The KEGG modules with average relative abundance of 0.0001% and appeared in at least 5% of samples number (five samples) were selected for the downstream analysis can be found in ./Raw_Data/Modules_Humann2Ann.5.1e-06.up.tsv
HUMAnN2 also generated the KEGG Orthology profiles stratified by species that we used for MIMOSA (see below in the Microbe-Metabolite (MIMOSA) section). The file available upon request due to size limitations.
The downstream analysis for the KEGG modules generated by this annotations includes: LEfSe statistical test, MaAsLin associations test with metadata, and MIMOSA
We categorized the mOTU-annotated species and MetaPhlAn2-annotated species into oral microbes or others or others based on the expanded Human Oral Microbiome Database (eHOMD).
The tabularized file were downloaded from http://www.homd.org/?name=HOMD
. If the species were matched with the species name in the table, we categorized the species as oral
, while unmatched species were categorized as other
.
We later calculate the total relative abundance of species labeled as oral
in each group (Gastrectomy, n=50; Control, n=56) and performed statistical test (Mann Whitney-U) to compare the two groups.

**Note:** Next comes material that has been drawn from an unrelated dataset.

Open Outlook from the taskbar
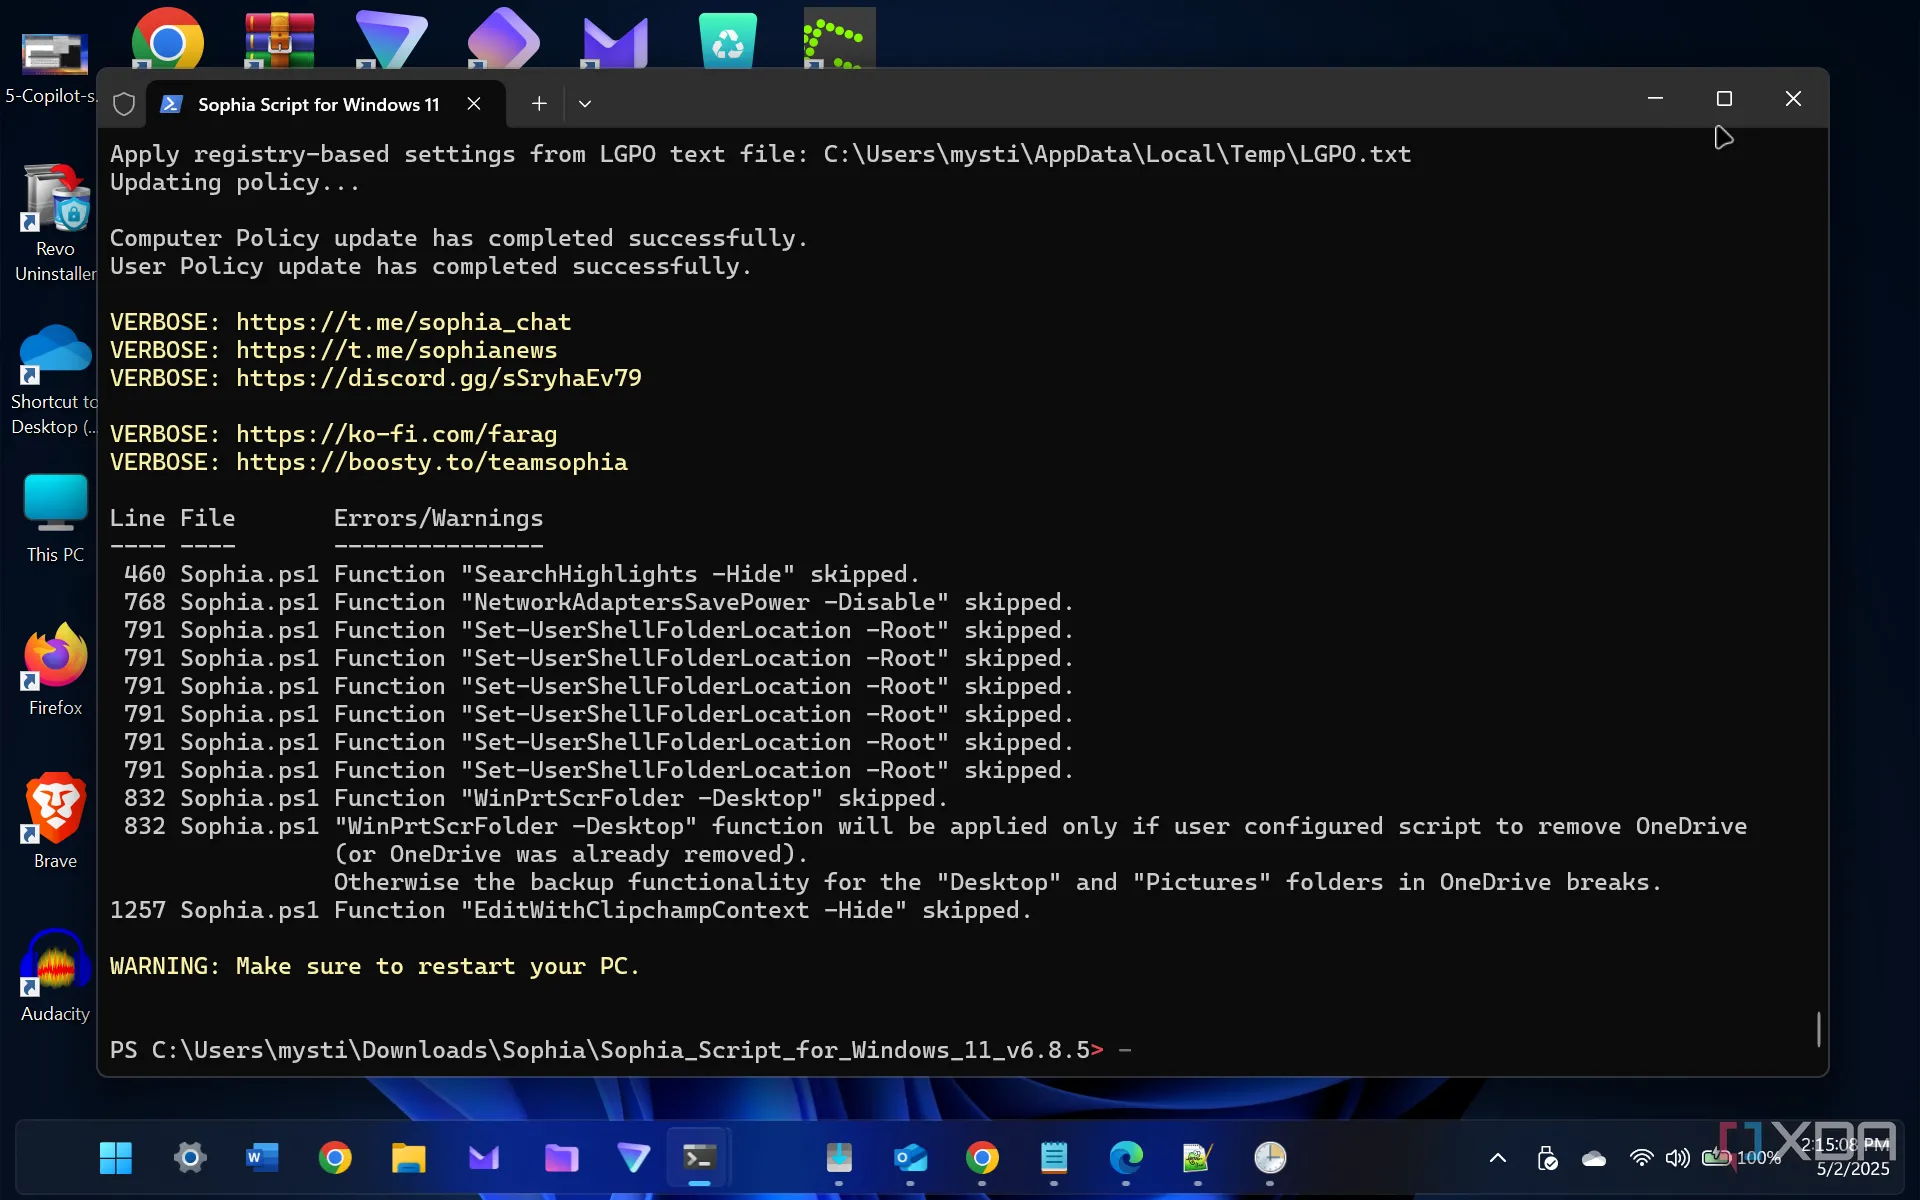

Custom script for runing the categorizations and statistical test were available at ./Data_Analysis/Stat_OralOther.py
Example usage:
python ./Data_Analysis/Stat_OralOther.py <species_table> <oral_spec_table>
The output of the script includes:
- *OralOtherRatio.csv : the calculation for each samples
- *calcOralOther.tsv : statistical results
- *Oral.pdf : Boxplot of total relative abundance of species categorized as oral microbes (use in Figure 3C,D)
- *OralOtherRatio.pdf: Boxplot of ratio between total relative abundance of species categorized as oral microbes versus other
We predict the phenotypic properties of the species based by implementing BugBase. BugBase were originally designed for OTU table from OTU picking for 16S sequencing reads. For OTU-picking from shotgun metagenomic, like our data we follow the workflow as define here by using SHOGUN for BugBase. After OTU-picking, we run the BugBase with default parameters as defined here. The results were shown in the Fig 3E,F.

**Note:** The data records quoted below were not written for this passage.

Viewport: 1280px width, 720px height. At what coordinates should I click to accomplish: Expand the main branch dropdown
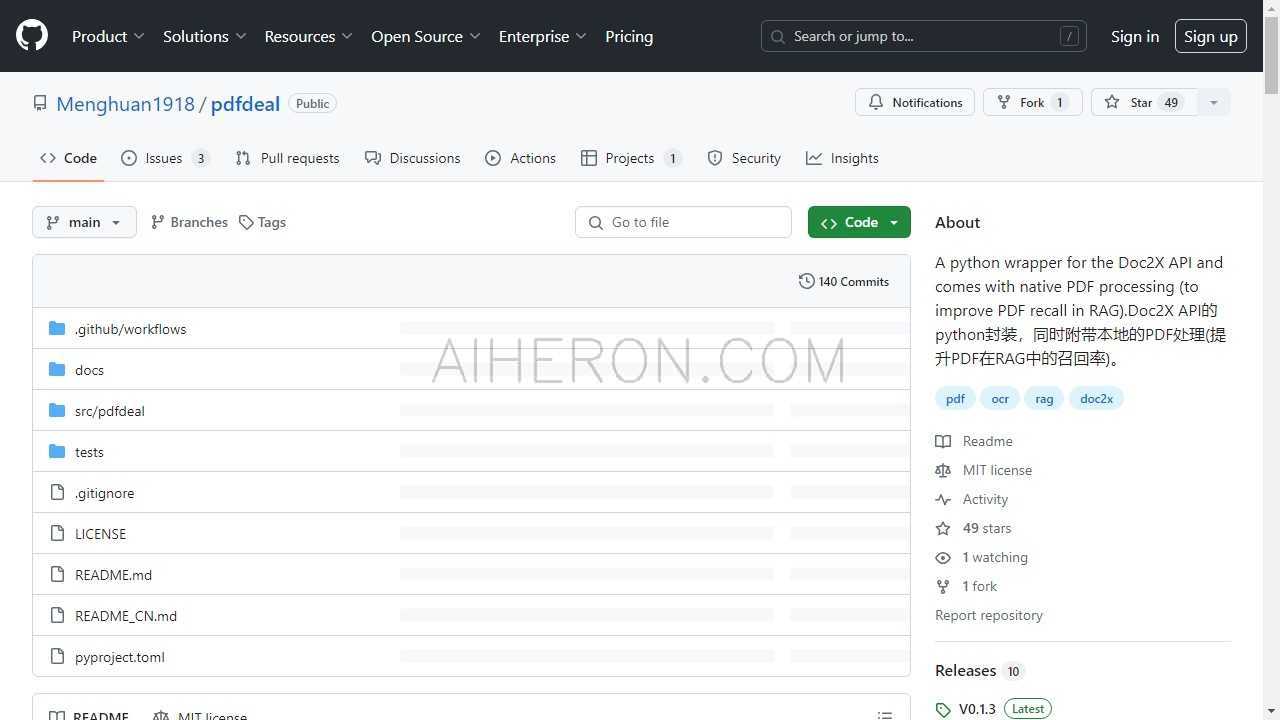tap(84, 222)
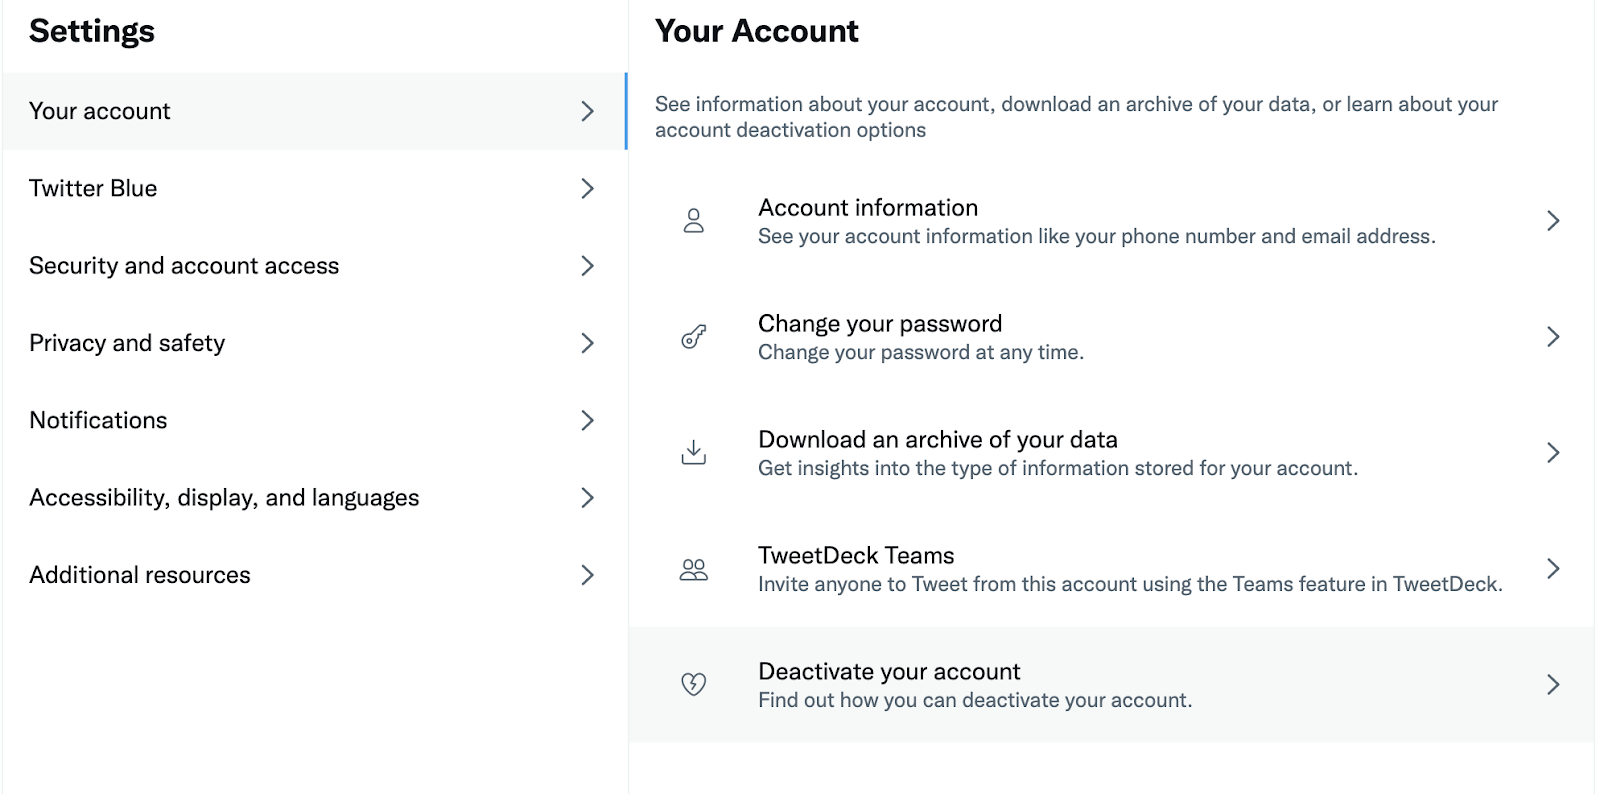Image resolution: width=1600 pixels, height=794 pixels.
Task: Expand the Twitter Blue chevron arrow
Action: pos(587,189)
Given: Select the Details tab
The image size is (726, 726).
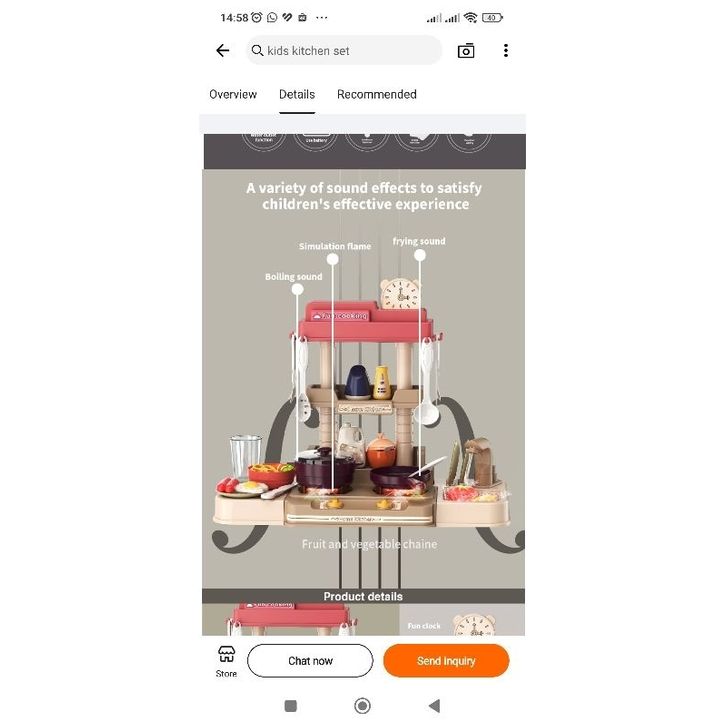Looking at the screenshot, I should [297, 94].
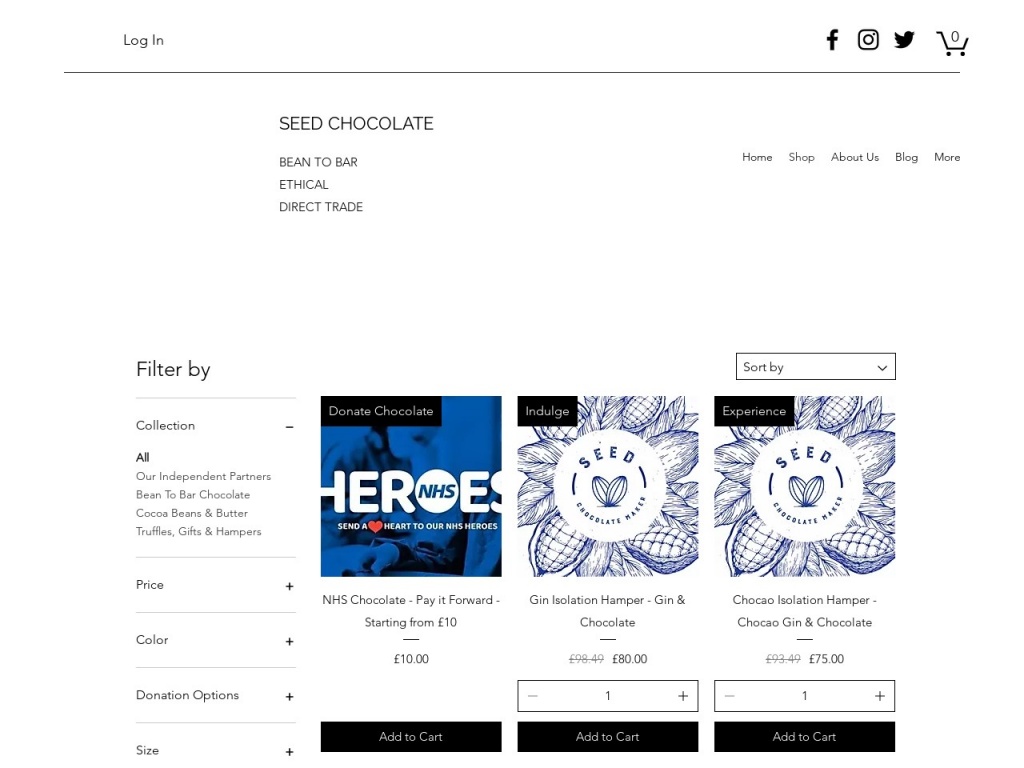
Task: Open the shopping cart icon
Action: pyautogui.click(x=951, y=42)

We implemented MIMOSA to generate the community-specific metabolic network model and identify potential taxonomic and gene contributor.

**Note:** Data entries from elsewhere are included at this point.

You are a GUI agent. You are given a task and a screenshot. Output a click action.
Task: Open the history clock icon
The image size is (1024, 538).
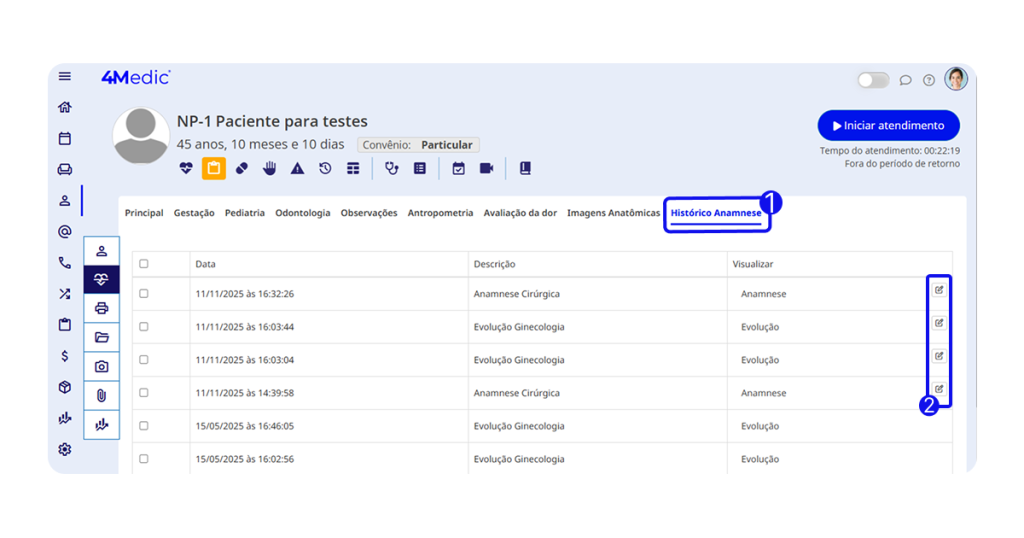pos(325,169)
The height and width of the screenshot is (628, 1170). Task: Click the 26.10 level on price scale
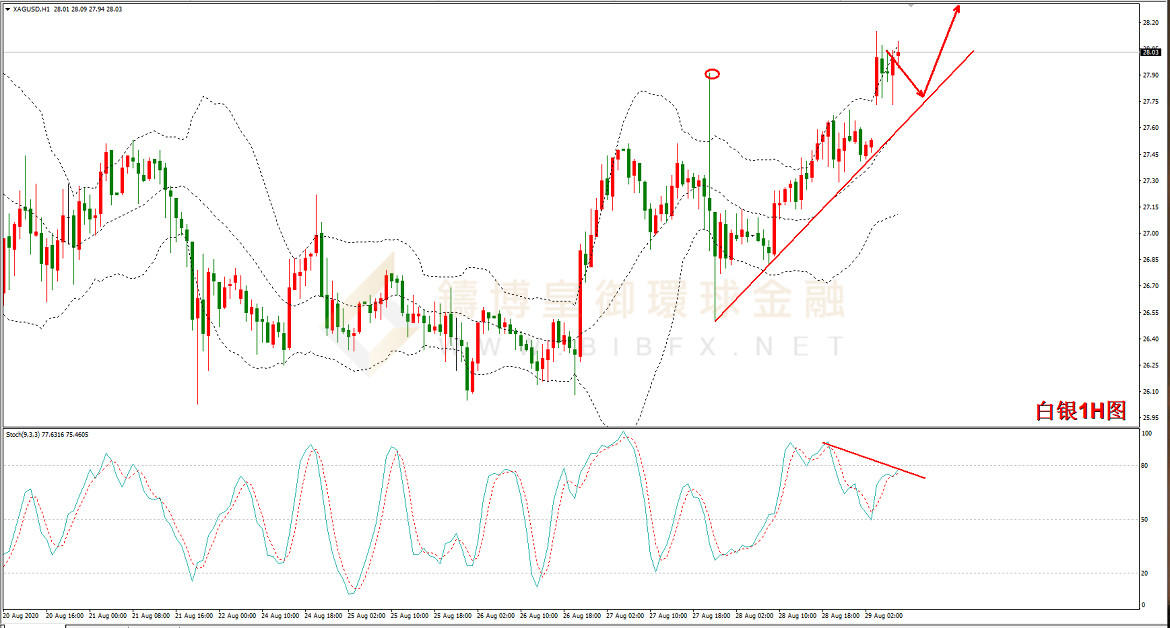1149,391
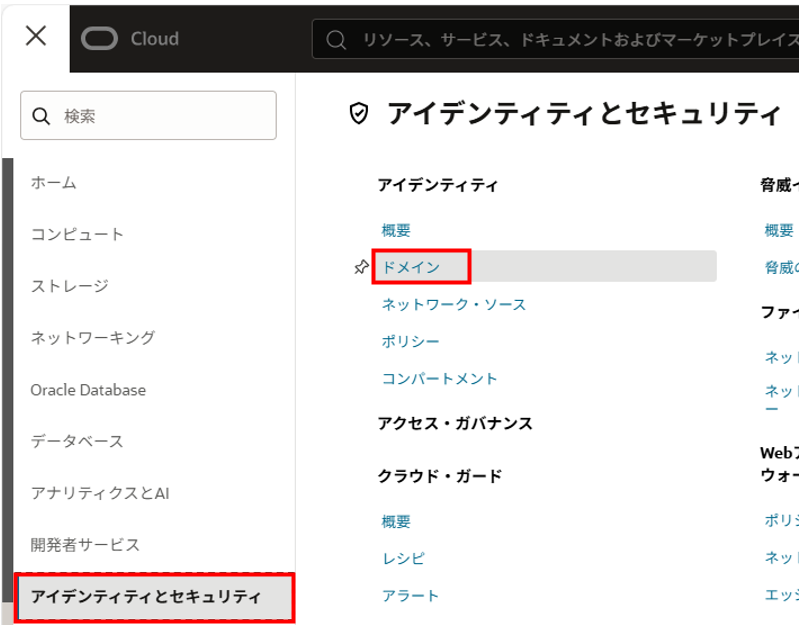Open the ドメイン link
This screenshot has height=625, width=804.
(411, 267)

The example of script and parameter that we used in the publications were available at ./Data_Analysis/Spec-Metab.sh
.
The input that we used for the analysis were generated by HUMAnN2, for which we need to convert the format by executing ./Data_Analysis/convert_HUMANN2-PICRUST.R
script.
The analysis also need the link of KO to reactions file from KEGG which can be downloaded from genes/ko/ko_reaction.list in the KEGG FTP download
and full KEGG reaction annotations from ligand/reaction/reaction in the KEGG FTP download
.
For the manucript we used the 2017 version of database downloaded from KEGG.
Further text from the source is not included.